I CAN’T SIT STILL.  YOU SHOULDN’T EITHER.

When I announced in my November 26th posting my wife, Chris, has accepted a management position with the Mayo Clinic, and that I will be following her to Rochester, Minnesota, as soon as our house in South Milwaukee sells, a lot of people were amazed.  “Why,” one commentator emailed, “would you upset the apple cart this late in your life and move to another state?  We always considered you Wisconsin’s Construction Material Evangelist.”

Truth is, I have always had a hard time sitting still.  Especially as a child, I drove my parents, sitters, siblings, teachers, and classmates crazy with my fidgeting.
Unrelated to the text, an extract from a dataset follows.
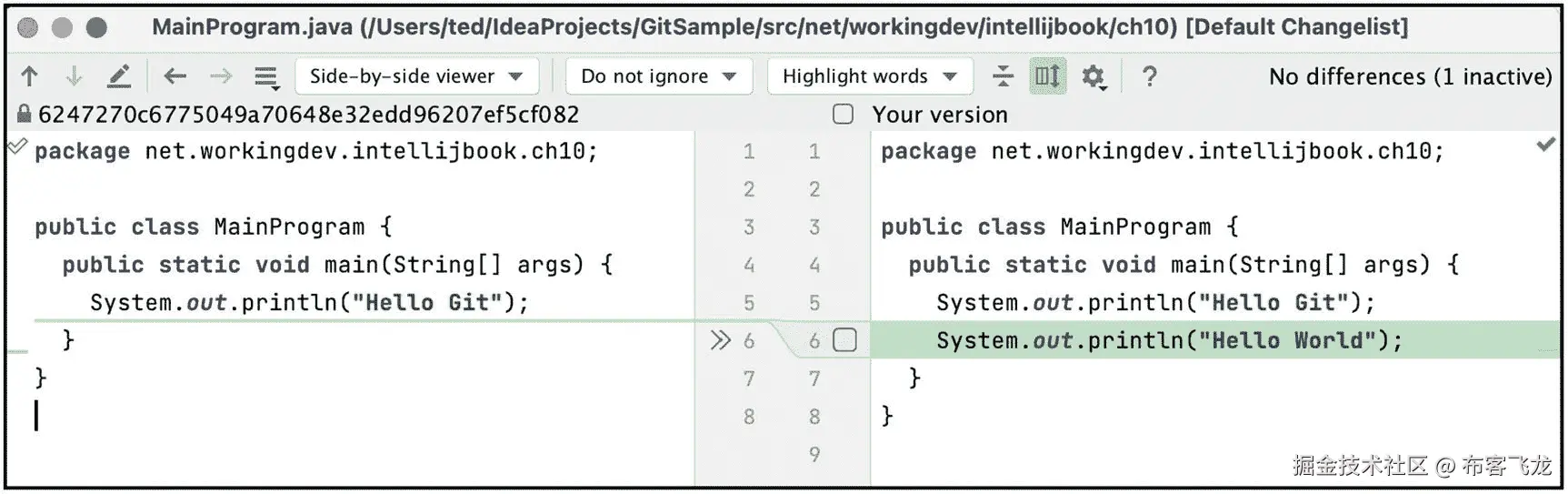The image size is (1568, 494).
Task: Check the line 6 change checkbox
Action: coord(844,340)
Though I tended, as a youth, to embrace an engaging competitive spirit – Chris still won’t play Monopoly with me – I never won a game of “who-can-sit-still-the longest.”  Indeed, I never made it past Round 1.

Polite people called me “Kinetic.”  More honest people suggested I was “Hyper.”  In hindsight, many now wonder if I suffered from Attention Deficit Hyper-activity Disorder (ADHD).

Although I am certainly much calmer today than I was in the 1960s, I’m told I still have my moments of hyper-activity.  One such moment surfaced this past Tuesday.   As I was getting the house ready for its first showing, the snow continued falling.  It took longer than I anticipated to clean the house, and I shifted to hyper-drive to finish the vacuuming and dusting and snow removal before the Realtor and potential buyer arrived.

As I scurried to straighten up my home office, I came across an article I had clipped and saved from an August, 1999, issue of the Business Journal of Greater Milwaukee.  Written by Jeffrey Gitomer, a best-selling  business author and owner/president of TrainOne, Inc., the article suggested hyper-activity is a good thing.

The gist of the article was that although there is no sure-fire strategy for success, there is a proven strategy for failure: “Just sit there.”

Failure Principles

Gitomer defined the goal of failure as “Whatever it takes to get by” and shared failure principals, including:

  • Be satisfied … with what you have, who you are, and the status quo.  Gitomer believes the best killer of human potential is one’s Comfort Zone.
  • Think of yourself as Number One … ignore others, take customers for granted, squeeze employees, vendors, and suppliers.
  • Stop taking risks … stand pat, embrace the past, and follow the easy route.
  • Concentrate on your competition instead of your customers …  worry about their strengths instead of improving your company.  An interesting byproduct of this action is you will lose customers so fast, your competition will name you “Salesperson of the Year.”
  • Be inflexible … provide “one-size-fits-all” sales and customer service.
  • Set a ceiling on you and your company’s potential … place artificial limits on quality and service, resisting all temptation to exceed the limits, should opportunities arise, and embracing “this is good enough” as your company credo.

My sitting still would certainly have made life easier for my parents, teachers, and sitters.  But as Gitomer demonstrates, standing pat is a death wish for any business.

As you enter the last weeks of 2007, force yourself out of your Comfort Zone, take risks, be flexible, listen to your customers, trust your intuition, and embrace opportunities to break through artificial quality and service ceilings.  These actions are the only way to survive, thrive, and prosper in the hyper-economy of today’s business environment.

I still can’t sit still – the pull of new opportunities is so much more attractive than just getting by.  I can’t wait to join Chris in our Rochester adventure.